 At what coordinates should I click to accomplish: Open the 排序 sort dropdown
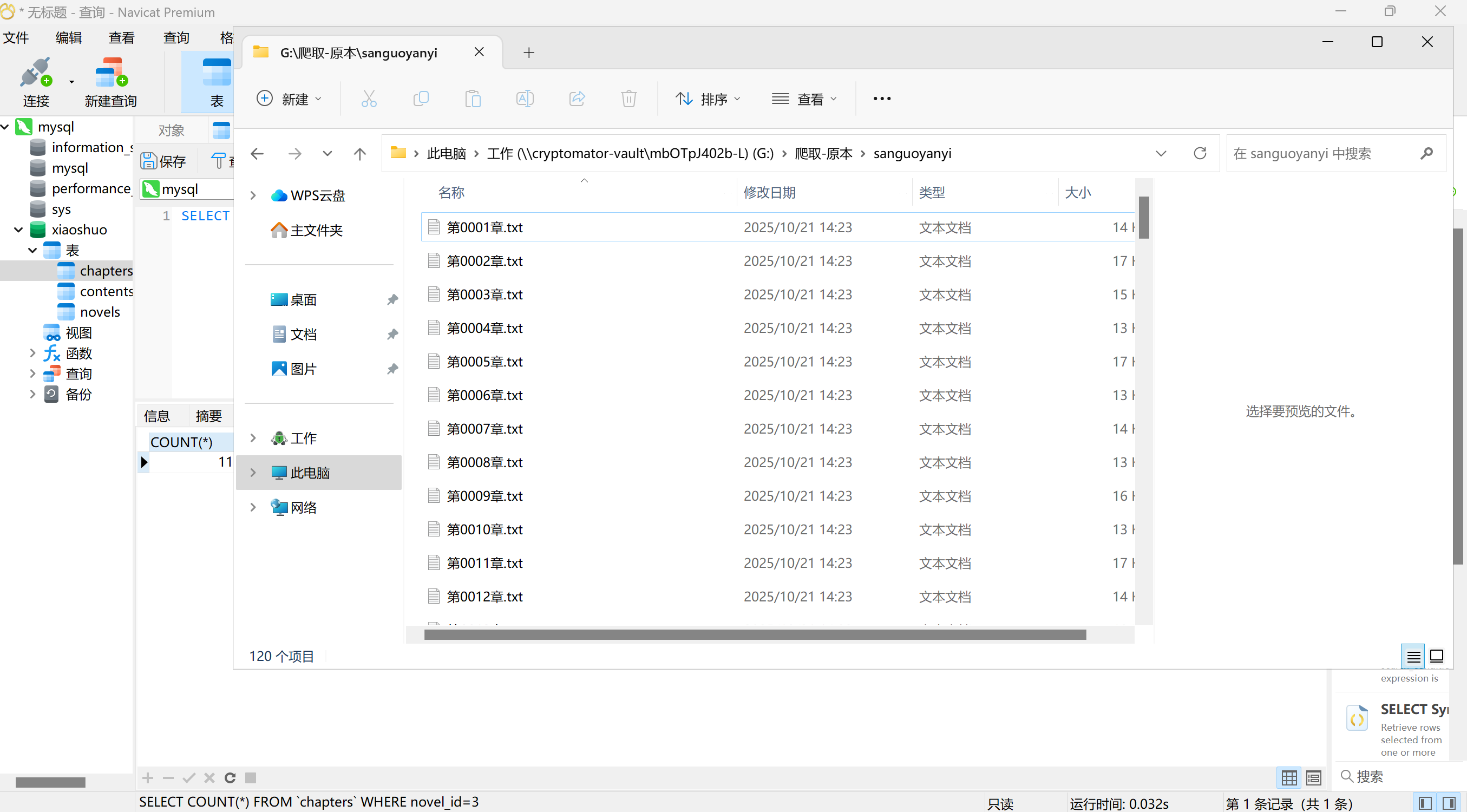tap(708, 99)
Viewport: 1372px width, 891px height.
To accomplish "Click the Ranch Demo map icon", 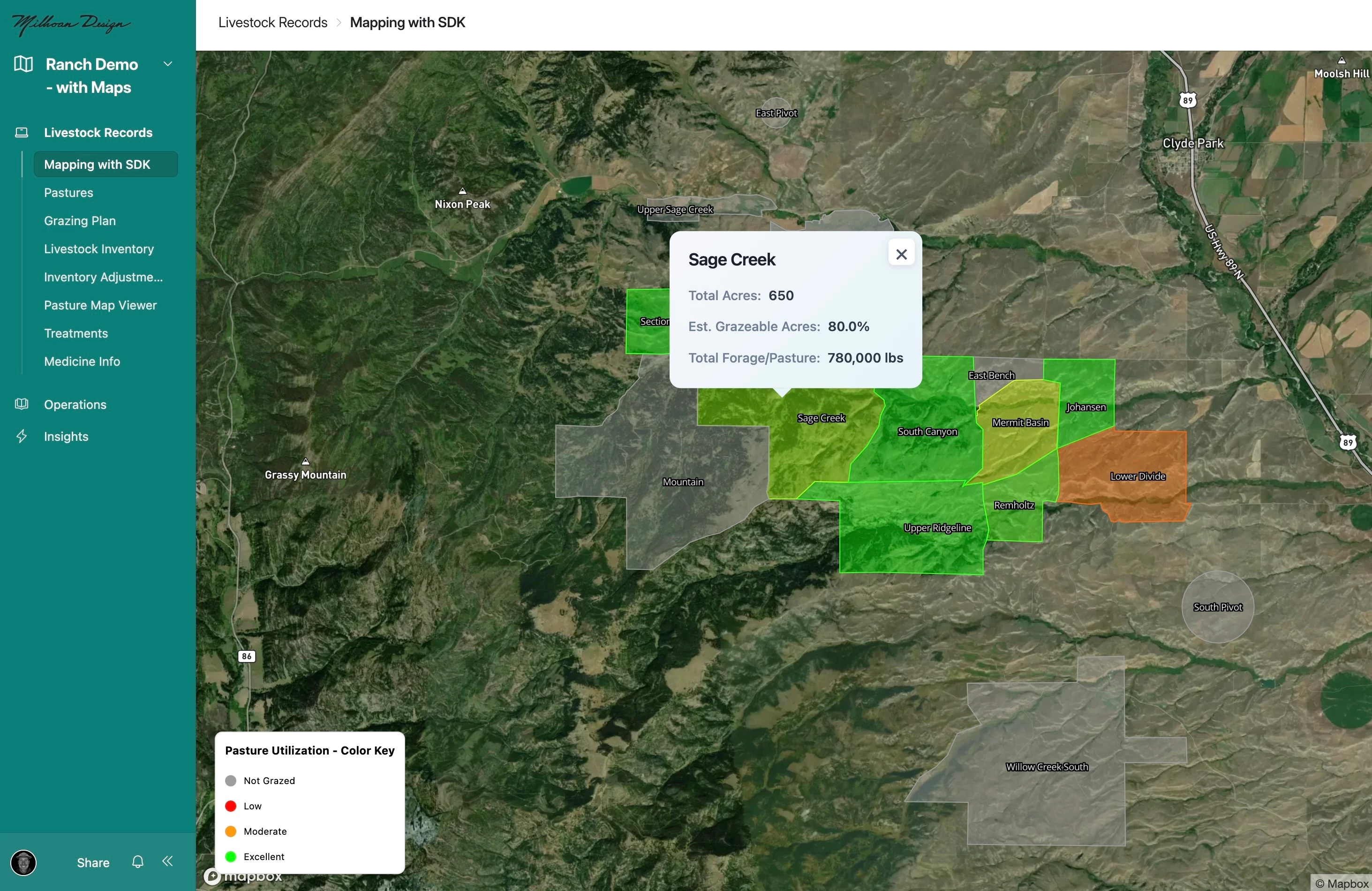I will pyautogui.click(x=23, y=64).
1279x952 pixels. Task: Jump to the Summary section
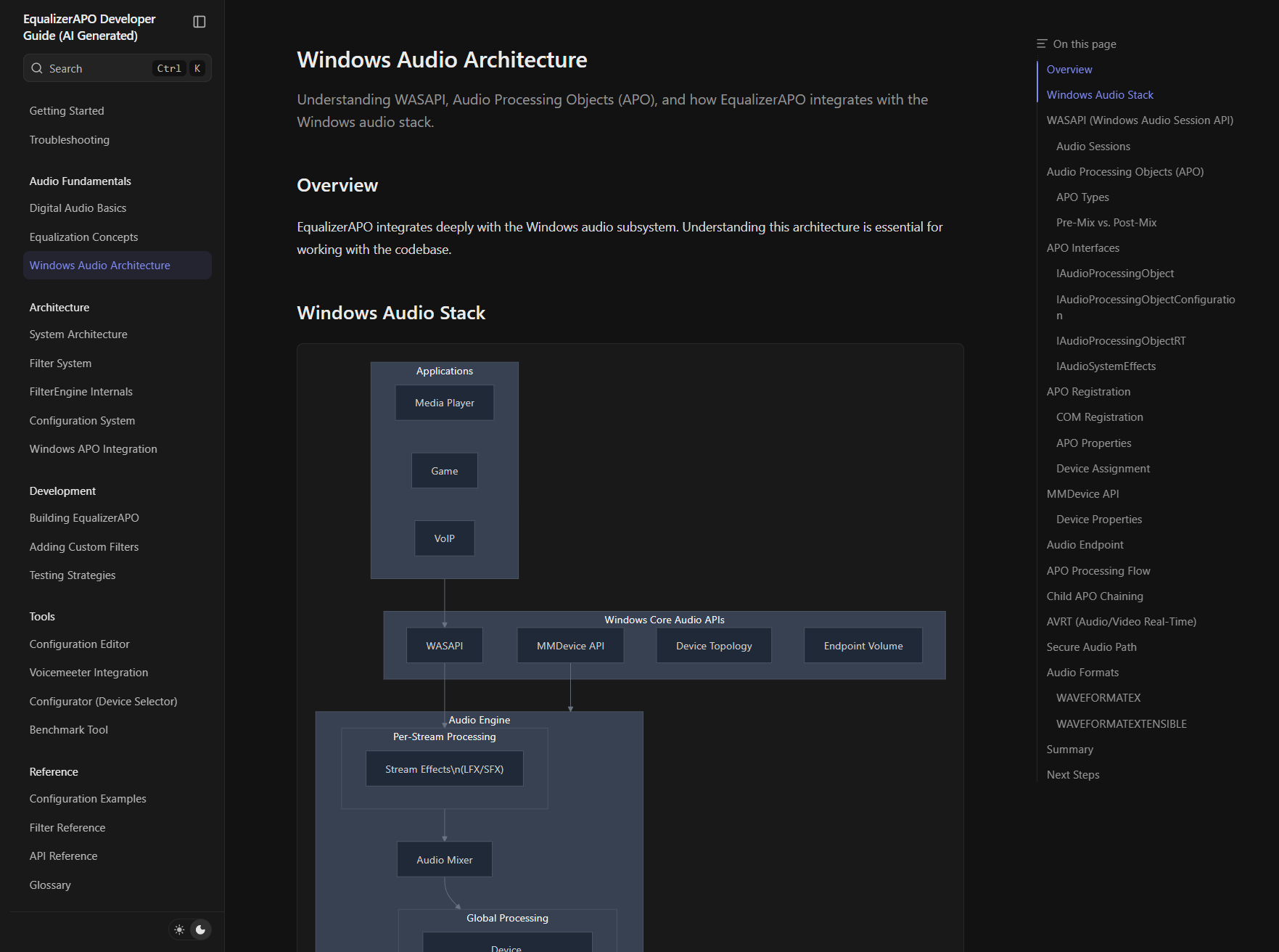click(1069, 749)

+ + + + +

**Your assignment:** Without the pictures, repeat the line with "1279x952 pixels. Task: Jump" and every line after it to the end of the listing, and nothing else.

**Result of the task:**
1279x952 pixels. Task: Jump to the Summary section
click(1069, 749)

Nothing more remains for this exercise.